Chaque jour, Bloomberg envoie au moins un ou deux messages aux plus de 27 000 abonnés à son compte sur Telegram, appelé une chaîne. Les éditeurs de nouvelles de Bloomberg élaborent les messages, et les parsèment souvent d’emojis, pour les lire davantage comme une courte newsletter que comme une simple liste de titres et de liens. Les rédacteurs qui écrivent les messages de mise à jour quotidienne sont encouragés à adopter un ton plus conversationnel et à fournir plus de contexte pour chaque lien d’histoire, a déclaré Katie Boyce, rédactrice en chef numérique de Bloomberg. Ces messages sont « plus longs qu’une alerte push mais plus courts qu’une newsletter typique ».

Les histoires référencées dans ces messages vont des dernières actualités économiques aux reportages approfondis sur les grandes entreprises technologiques et les articles culturels, comme celui sur un quartier de Séoul qui est devenu un terrain d’entraînement pour les stars montantes de la K-pop. La fonction Instant View de Telegram permet aux utilisateurs de lire certaines histoires dans l’application, leur permettant de contourner le paywall de Bloomberg. Mais l’histoire comprend des liens afin que ces lecteurs soient encouragés à s’abonner à Bloomberg News.

En décembre, Bloomberg a commencé à utiliser un compte sur Telegram après que WhatsApp a interdit la messagerie en masse et automatisée, empêchant ainsi Bloomberg d’envoyer des messages à ses milliers d’abonnés WhatsApp. Bloomberg n’est plus actif sur WhatsApp mais applique ce qu’il a appris de cette application à son activité sur Telegram, a déclaré Boyce.

Boyce a raconté comment Bloomberg a commencé à utiliser WhatsApp à la mi-2018 dans le but d’atteindre davantage d’utilisateurs internationaux, en particulier des personnes basées dans la région Asie-Pacifique. En décembre 2019, son audience sur WhatApp était passée à 93 000.

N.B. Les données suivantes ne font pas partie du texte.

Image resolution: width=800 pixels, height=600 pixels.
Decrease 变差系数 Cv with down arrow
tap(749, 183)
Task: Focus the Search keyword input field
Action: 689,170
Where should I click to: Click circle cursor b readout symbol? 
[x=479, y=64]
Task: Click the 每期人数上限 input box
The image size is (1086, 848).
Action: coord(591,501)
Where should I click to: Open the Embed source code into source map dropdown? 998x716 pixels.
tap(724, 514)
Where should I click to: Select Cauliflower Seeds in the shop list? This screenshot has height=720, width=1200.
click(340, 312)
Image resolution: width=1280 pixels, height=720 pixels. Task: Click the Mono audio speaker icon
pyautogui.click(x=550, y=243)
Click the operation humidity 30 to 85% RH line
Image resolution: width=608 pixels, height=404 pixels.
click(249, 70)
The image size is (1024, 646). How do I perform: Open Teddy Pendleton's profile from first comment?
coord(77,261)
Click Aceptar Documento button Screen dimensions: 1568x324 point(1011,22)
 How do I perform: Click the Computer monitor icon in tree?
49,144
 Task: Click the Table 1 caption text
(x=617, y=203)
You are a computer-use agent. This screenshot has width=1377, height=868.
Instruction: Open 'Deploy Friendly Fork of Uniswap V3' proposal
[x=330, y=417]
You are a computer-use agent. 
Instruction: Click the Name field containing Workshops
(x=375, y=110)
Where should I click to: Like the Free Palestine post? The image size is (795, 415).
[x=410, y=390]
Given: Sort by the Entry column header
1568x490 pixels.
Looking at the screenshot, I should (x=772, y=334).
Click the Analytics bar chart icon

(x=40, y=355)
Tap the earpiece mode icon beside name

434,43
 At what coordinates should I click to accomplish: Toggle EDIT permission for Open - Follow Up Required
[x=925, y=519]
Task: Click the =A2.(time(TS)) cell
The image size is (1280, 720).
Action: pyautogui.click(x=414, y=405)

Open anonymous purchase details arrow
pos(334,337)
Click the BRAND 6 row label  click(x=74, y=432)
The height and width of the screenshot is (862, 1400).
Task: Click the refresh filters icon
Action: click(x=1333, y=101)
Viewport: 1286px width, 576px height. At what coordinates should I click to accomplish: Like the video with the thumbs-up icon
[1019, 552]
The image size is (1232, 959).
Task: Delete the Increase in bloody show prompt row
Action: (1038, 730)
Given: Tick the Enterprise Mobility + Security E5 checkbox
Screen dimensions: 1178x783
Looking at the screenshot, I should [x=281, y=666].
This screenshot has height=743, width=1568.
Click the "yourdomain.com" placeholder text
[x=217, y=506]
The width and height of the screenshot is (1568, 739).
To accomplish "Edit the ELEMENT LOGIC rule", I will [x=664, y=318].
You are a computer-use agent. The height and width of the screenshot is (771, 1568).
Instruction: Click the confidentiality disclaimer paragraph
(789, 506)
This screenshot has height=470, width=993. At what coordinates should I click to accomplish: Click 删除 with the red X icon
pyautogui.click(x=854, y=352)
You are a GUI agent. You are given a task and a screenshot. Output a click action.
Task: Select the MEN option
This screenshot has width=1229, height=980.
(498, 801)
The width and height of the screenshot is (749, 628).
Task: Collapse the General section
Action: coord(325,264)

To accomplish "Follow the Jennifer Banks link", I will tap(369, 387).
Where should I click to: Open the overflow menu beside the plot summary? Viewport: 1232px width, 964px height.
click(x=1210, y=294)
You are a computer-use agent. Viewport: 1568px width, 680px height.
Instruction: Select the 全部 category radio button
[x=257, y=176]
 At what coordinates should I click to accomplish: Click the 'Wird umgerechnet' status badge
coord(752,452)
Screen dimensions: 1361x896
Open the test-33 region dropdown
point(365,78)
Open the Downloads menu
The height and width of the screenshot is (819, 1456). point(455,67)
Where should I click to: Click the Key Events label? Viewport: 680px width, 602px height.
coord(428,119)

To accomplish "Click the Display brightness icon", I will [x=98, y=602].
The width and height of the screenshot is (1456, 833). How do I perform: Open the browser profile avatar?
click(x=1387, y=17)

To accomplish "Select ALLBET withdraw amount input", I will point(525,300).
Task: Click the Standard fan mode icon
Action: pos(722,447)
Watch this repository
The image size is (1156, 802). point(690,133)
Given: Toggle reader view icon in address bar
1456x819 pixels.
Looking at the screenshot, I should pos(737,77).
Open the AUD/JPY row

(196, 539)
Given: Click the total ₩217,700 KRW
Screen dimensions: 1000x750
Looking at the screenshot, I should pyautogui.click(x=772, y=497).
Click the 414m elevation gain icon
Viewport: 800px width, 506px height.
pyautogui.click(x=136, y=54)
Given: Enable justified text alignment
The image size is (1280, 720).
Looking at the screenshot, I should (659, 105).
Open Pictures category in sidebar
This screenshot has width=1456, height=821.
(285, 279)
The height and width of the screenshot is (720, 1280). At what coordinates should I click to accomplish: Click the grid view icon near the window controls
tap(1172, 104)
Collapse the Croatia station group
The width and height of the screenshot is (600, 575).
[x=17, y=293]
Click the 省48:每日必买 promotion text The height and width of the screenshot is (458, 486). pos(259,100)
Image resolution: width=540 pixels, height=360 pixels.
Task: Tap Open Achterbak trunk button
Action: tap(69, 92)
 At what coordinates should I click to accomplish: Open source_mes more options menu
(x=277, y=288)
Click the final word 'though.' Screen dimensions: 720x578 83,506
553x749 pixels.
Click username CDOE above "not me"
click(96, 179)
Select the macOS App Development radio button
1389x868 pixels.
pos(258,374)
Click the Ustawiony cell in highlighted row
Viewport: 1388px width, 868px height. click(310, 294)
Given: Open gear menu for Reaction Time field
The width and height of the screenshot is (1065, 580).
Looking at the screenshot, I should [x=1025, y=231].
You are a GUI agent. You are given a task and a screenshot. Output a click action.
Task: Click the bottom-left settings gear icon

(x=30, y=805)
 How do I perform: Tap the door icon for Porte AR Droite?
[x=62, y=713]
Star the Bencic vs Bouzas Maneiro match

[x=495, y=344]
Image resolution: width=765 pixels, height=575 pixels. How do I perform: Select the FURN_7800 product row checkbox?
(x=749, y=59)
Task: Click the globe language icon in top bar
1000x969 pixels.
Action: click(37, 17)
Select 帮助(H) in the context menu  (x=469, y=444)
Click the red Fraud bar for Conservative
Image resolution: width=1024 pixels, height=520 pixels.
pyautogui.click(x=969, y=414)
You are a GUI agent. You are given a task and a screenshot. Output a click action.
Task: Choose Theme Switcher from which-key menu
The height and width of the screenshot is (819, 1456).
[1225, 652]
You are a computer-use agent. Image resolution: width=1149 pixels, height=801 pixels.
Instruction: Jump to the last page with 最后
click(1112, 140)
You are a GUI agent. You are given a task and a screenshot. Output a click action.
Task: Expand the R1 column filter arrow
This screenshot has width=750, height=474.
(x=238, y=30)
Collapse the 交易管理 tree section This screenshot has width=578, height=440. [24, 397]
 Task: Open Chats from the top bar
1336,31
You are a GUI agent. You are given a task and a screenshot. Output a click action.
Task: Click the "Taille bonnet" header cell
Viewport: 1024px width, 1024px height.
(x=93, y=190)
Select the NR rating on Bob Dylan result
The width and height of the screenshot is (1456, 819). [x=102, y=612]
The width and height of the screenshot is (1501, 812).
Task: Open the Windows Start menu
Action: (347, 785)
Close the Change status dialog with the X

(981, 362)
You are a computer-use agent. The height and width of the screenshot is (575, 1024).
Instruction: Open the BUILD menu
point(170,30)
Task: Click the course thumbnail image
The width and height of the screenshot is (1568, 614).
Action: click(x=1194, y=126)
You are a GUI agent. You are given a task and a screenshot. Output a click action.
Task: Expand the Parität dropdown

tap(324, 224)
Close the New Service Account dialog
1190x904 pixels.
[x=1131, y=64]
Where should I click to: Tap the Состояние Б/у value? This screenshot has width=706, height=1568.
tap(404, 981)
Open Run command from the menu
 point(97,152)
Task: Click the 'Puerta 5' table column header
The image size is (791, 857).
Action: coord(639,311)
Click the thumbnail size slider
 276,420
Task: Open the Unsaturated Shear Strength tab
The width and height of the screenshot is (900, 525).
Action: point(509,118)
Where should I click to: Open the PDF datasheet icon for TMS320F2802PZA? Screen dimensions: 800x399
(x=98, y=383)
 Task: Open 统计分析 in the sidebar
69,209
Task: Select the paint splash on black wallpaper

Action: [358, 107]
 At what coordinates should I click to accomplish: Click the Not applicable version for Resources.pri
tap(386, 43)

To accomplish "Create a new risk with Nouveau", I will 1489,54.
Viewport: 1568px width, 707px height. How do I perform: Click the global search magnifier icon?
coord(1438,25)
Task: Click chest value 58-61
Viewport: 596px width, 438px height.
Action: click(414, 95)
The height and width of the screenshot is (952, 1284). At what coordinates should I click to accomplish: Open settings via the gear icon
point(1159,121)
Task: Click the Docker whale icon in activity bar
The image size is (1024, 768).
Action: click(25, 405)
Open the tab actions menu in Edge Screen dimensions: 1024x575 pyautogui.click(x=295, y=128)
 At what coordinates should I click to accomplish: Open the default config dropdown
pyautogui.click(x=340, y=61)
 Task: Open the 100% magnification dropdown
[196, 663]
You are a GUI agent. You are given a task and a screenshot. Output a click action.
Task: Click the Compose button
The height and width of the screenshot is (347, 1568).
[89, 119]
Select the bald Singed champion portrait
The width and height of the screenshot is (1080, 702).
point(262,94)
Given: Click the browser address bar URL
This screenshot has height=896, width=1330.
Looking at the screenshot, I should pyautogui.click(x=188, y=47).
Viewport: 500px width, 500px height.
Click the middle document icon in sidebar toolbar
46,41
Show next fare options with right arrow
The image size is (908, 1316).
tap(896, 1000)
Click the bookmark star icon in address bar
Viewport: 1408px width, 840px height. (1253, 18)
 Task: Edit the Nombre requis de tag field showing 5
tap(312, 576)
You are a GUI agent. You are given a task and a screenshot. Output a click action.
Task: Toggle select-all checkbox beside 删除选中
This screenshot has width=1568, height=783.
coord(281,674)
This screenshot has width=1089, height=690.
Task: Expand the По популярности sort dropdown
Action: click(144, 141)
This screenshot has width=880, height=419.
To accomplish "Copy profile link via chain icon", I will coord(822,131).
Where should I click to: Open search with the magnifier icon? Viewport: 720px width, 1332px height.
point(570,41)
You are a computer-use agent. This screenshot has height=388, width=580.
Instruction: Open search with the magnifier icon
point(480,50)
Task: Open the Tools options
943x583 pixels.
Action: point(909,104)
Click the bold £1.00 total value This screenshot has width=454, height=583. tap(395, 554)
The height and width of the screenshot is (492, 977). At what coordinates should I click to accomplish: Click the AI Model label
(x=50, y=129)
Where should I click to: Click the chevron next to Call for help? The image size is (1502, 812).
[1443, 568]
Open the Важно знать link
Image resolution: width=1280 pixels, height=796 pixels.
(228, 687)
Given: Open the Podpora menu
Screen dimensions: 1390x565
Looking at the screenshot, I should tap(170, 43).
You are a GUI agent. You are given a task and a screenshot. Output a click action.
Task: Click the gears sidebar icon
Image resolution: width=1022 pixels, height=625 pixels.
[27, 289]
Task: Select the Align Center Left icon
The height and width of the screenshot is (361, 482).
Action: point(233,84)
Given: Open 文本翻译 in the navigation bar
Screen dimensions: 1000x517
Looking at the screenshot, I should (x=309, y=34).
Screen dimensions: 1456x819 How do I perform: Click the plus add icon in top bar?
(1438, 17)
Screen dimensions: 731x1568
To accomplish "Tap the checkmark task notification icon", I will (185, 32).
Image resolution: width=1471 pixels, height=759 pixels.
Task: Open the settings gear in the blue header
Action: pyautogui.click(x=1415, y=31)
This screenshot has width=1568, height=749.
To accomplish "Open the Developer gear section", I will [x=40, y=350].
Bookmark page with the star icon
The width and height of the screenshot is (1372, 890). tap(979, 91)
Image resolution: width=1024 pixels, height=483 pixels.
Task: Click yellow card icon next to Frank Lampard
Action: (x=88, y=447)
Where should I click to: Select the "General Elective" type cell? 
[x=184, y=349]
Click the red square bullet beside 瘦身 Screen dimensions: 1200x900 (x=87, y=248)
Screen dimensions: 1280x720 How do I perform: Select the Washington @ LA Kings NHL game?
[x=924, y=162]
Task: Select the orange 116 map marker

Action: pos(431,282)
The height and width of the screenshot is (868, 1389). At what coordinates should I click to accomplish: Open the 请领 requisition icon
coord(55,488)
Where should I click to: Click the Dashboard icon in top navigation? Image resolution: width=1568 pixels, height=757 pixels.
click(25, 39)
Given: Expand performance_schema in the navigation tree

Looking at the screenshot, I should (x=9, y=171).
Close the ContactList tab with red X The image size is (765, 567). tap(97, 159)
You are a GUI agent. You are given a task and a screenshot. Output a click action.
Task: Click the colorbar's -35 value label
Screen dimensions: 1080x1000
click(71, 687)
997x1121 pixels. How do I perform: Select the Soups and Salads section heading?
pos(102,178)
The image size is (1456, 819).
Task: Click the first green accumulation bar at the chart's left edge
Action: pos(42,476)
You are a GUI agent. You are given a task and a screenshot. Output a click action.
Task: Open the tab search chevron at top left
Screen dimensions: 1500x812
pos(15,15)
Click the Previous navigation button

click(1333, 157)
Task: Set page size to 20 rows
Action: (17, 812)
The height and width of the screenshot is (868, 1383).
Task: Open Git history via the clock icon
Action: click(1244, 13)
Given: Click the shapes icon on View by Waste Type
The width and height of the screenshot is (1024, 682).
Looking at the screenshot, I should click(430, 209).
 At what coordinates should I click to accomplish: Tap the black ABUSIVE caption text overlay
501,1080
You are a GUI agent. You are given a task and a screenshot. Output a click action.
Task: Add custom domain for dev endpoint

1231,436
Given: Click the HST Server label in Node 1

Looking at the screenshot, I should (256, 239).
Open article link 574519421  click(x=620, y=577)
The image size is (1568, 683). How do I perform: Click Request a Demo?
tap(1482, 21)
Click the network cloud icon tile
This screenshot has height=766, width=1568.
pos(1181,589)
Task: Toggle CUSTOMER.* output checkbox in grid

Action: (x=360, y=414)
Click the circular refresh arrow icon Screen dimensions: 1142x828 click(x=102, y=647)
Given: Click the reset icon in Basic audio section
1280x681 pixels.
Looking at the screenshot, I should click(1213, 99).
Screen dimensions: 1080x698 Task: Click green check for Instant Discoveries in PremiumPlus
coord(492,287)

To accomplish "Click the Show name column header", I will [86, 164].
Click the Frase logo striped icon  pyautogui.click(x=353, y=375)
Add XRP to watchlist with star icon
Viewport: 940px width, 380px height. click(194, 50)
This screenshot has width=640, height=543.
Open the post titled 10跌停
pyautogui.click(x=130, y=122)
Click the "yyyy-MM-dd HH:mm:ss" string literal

« Pour nous, le plus grand avantage était la relation individuelle que nous avons créée avec ces utilisateurs », a déclaré Boyce. « En ce moment, les organisations médiatiques utilisent des newsletters pour cela, mais il y a plus de bruit dans votre boîte de réception qu’auparavant. » Elle a noté : « ÔVos lecteurs utilisaient le dark social [media channels] pour partager du contenu avec des amis et de la famille, nous voulions donc les rencontrer là-bas et créer une relation plus directe en envoyant des messages conversationnels quotidiens qui ont été écrits par nos éditeurs et non par un algorithme.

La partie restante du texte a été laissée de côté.